Hidden-dependency support — meta.toml hidden_paths lists code/ files that stay present for grading (so surf seals a real divergence and the grader runs against them) but are withheld from the prompt. prompts._render_code skips them; run.py/metrics.py/grade_code.py unchanged.

New "cascade" family — the agent edits a visible function whose correctness depends on a hidden dependency it knows only through that dependency's doc. A stale doc propagates into a wrong cascaded edit; in C3 the surf report's new_code is the only window onto the truth. Graders derive the expected value from the real hidden dependency, so the test stays honest.

Scenario	Lang	Hidden dependency drift
`cascade-quota-batcher-code`	py	limiter capacity (`<`→`<=`)
`cascade-retry-budget-code`	py	retry attempt cap (3→5)
`cascade-access-policy-code`	py	allow-list → block-list
`cascade-page-size-ts-code`	ts	default page size (50→25)

The 7 comprehension scenarios from #99 remain as a secondary sub-suite (still evidence for H2).

Verification

Rust gates (bench is outside the workspace, so unaffected — run for cleanliness):

cargo fmt --all --check — clean
cargo clippy --all-targets --all-features -- -D warnings — clean
cargo test --all — all suites pass (72/10/38/25/34, 0 failed)

Bench:

uv run python tools/author.py --all — all 11 scenarios seal; each stale hub genuinely diverges.
uv run python -m surface_bench.run --models mock — full offline pipeline runs every cell, no crash; confirms hidden_paths rendering.
For each cascade: a simulated correct answer grades ok/not-misled and a simulated stale answer grades not-ok/misled (both python3 and node --test paths, under uv run), with the dependency confirmed absent from the prompt.

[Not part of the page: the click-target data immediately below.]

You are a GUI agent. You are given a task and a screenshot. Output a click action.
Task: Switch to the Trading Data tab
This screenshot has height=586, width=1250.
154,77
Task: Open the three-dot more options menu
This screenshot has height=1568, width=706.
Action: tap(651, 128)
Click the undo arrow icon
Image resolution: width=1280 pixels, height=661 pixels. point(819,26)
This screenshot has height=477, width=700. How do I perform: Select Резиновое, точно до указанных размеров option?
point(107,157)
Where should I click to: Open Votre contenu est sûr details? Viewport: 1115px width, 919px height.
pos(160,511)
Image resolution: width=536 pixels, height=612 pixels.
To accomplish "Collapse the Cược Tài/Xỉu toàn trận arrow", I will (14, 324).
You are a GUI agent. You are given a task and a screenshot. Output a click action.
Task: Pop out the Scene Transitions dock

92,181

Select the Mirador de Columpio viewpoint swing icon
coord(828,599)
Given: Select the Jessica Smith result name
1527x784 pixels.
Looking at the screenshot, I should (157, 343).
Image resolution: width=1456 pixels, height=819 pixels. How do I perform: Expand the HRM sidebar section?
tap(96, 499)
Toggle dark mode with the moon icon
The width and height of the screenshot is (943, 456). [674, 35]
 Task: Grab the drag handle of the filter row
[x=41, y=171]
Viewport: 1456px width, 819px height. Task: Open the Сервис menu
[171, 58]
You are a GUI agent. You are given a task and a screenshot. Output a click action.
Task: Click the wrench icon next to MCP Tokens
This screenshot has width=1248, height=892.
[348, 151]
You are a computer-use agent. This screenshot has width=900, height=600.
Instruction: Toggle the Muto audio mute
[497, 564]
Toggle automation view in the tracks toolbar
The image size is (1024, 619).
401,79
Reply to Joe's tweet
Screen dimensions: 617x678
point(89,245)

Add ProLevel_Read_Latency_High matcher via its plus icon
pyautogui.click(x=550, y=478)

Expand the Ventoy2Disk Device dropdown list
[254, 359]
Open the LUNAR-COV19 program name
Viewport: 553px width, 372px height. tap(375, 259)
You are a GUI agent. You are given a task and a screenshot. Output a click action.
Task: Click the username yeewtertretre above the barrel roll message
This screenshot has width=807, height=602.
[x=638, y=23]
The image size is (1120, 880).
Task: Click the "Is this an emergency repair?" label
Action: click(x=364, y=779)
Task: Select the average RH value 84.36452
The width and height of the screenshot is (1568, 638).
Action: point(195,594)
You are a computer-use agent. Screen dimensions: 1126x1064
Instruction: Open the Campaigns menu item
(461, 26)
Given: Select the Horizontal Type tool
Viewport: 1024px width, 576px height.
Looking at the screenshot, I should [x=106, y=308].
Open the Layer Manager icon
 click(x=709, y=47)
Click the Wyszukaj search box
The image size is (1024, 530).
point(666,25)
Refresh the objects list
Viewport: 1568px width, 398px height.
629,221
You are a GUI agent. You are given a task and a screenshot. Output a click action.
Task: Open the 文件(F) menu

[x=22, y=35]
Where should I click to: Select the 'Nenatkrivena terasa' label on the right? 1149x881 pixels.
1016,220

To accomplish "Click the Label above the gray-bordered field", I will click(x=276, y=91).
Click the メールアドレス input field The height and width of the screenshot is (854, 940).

Paid smoke (haiku×2, ~$0.50): on all four cascades, C2 (fresh) and C3 (surf report) succeed 2/2 while C0/C1 fail — H1 and H3 demonstrated, sanity gate passed:

	C0	C1	C2	C3
ok (of 2)	0	0	2	2

A nice incidental: an early C3 "miss" turned out to be the harness correctly catching a leaked doc-trust instruction in my own task text — fixed, and it proves the bench is sensitive.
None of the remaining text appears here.